Table de chevet, table de nuit. Sincèrement, je préfère la table de nuit, plus évocatrice de sa fonction. Une bibliothèque qui ne dit pas son nom. La mienne est à peine une bibliothèque, elle ne comporte pas de piles de livres, pas d’entassement. Non, quelques volumes privilégiés qui font bande à part, fortement jalousés par le vulgum pecus qui se côtoie, se chevauche dans la terrible promiscuité que génère le chaos de la grande bibliothèque du salon. Ce nec plus ultra, ce sont « ceux qui restent » alors que beaucoup ne font que passer. Ce sont des VIP…
Vous mourrez d’envie d’entendre des noms. Des titres, des titres!
En tous cas, pas des romans. Des livres que l’on peut saisir au milieu d’une insomnie, ouvrir au hasard au cœur de la nuit et reposer cinq ou cinquante minutes plus tard.
Vous trouvez? Eh bien oui, du fragment, du court (mais dense parfois), des maximes, des aphorismes, des pensées, des notes de chevet façon Sei Shônagon. Quelque chose qui enchante ou qui interloque, vous oblige à relire, mâcher, ruminer… adieu sommeil…
Des titres? Vraiment?
Au moins deux qui viennent du même éditeur: La Coopérative.
Les Éditions de La Coopérative, créées par Jean-Yves Masson et Philippe Giraudon, nées sous le signe de l’abeille, publient des livres de littérature sur la couverture desquels figure un emblème inspiré d’une gravure du XVIIe siècle représentant une ruche pour manifester leur confiance dans le travail essentiel et mystérieux de l’œuvre littéraire. Les livres publiés illustrent tous les genres (poésie, roman, essai, conte, théâtre) mais il est vrai que l’aphorisme et la maxime y ont une place de choix.
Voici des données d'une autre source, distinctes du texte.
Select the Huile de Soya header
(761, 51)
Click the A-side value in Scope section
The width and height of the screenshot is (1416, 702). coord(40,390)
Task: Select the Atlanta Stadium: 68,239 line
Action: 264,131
D’abord avec Le Livre des Amis, un recueil d’aphorismes que Hugo von Hofmannsthal publia en 1922 de manière presque confidentielle et qui connut rapidement une diffusion beaucoup plus large que son auteur lui-même ne l’imaginait. Dans ces pages, le poète autrichien mêle ses propres pensées, tirées de ses carnets intimes, à celles qu’il a rencontrées chez les auteurs qu’il aime le plus. Les « amis » que désigne le titre sont donc aussi bien ses propres lecteurs que les écrivains de tous les temps, qui forment autour de lui une sorte de « collège invisible ». On peut dire que c’est un livre magique, dont la profondeur ne se dévoile qu’avec le temps: ceux qui l’ont lu ne cessent d’y revenir. Même si l’expression est galvaudée, je puis dire que c’est un livre « culte ». D’où sa vocation à figurer parmi les livres de chevet et peut-être même sur le dessus de la pile.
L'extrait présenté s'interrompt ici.